**What to produce**
Each entry should be transcribed exactly as written, and any picture left out.

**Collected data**
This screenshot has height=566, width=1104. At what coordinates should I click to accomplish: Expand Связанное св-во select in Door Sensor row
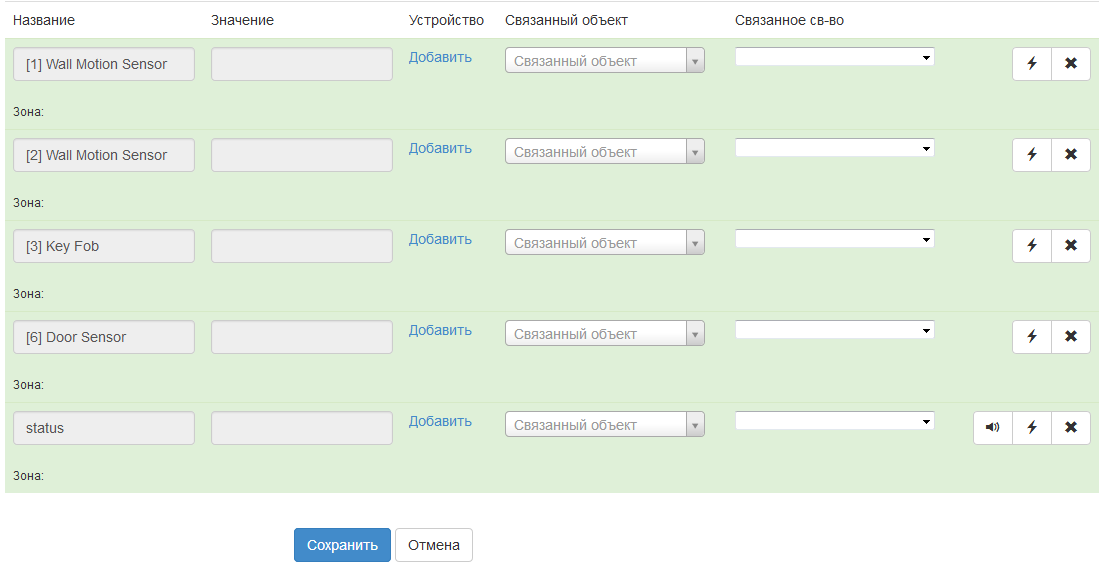834,330
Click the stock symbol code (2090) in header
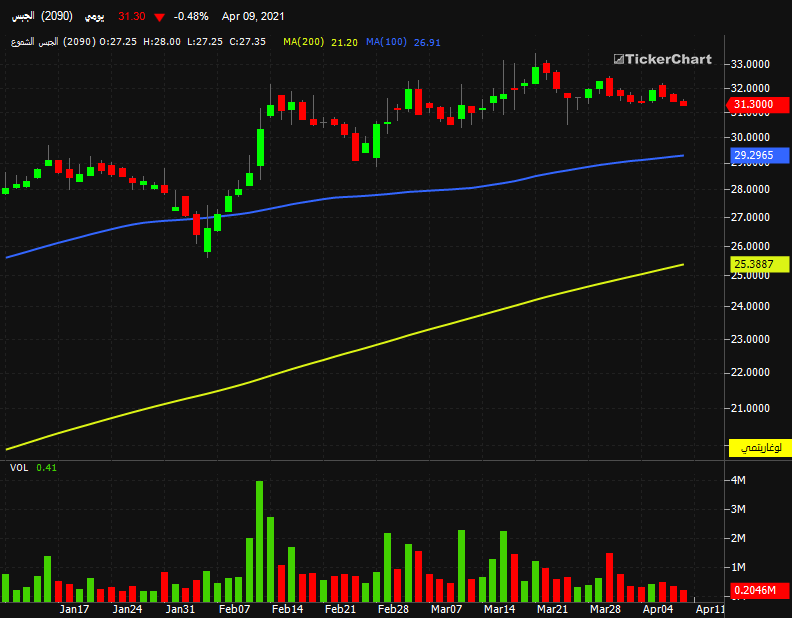Image resolution: width=792 pixels, height=618 pixels. [x=57, y=16]
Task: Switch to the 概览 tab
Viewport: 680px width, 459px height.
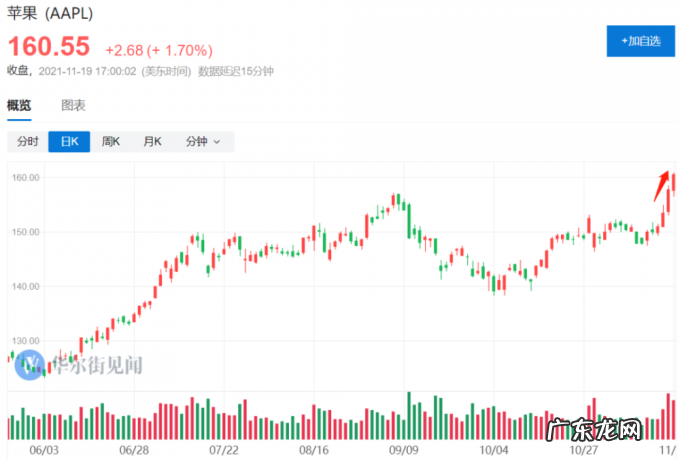Action: pyautogui.click(x=19, y=105)
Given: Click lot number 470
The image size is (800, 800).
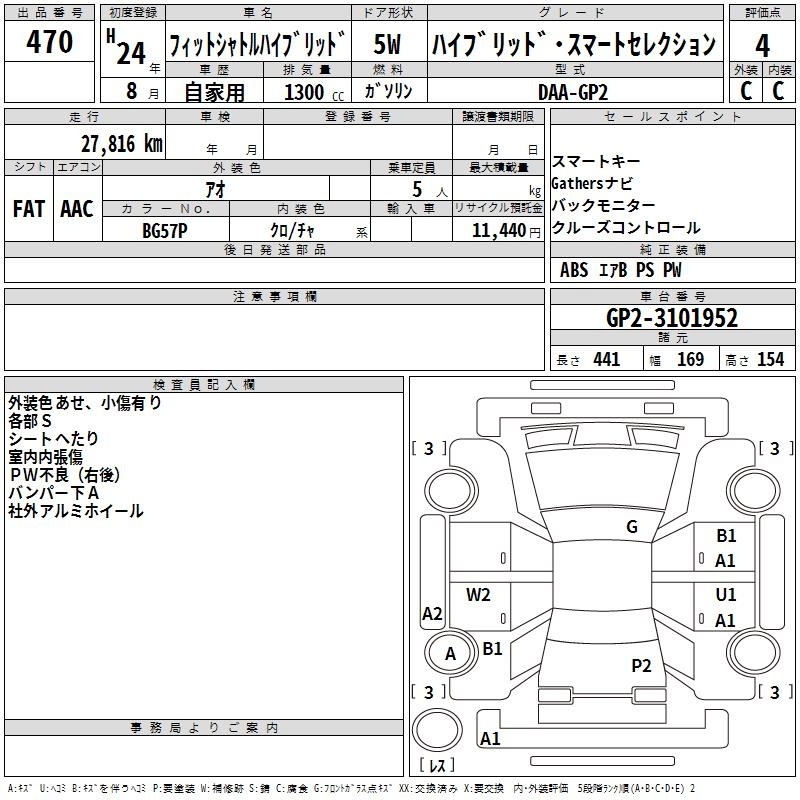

**Answer to this exercise**
This screenshot has height=566, width=1104. At what coordinates should I click to accomplish: Expand Связанное св-во select in Door Sensor row
834,330
Click the stock symbol code (2090) in header
Image resolution: width=792 pixels, height=618 pixels. [x=57, y=16]
Task: Switch to the 概览 tab
Viewport: 680px width, 459px height.
Action: pyautogui.click(x=19, y=105)
Given: Click lot number 470
The image size is (800, 800).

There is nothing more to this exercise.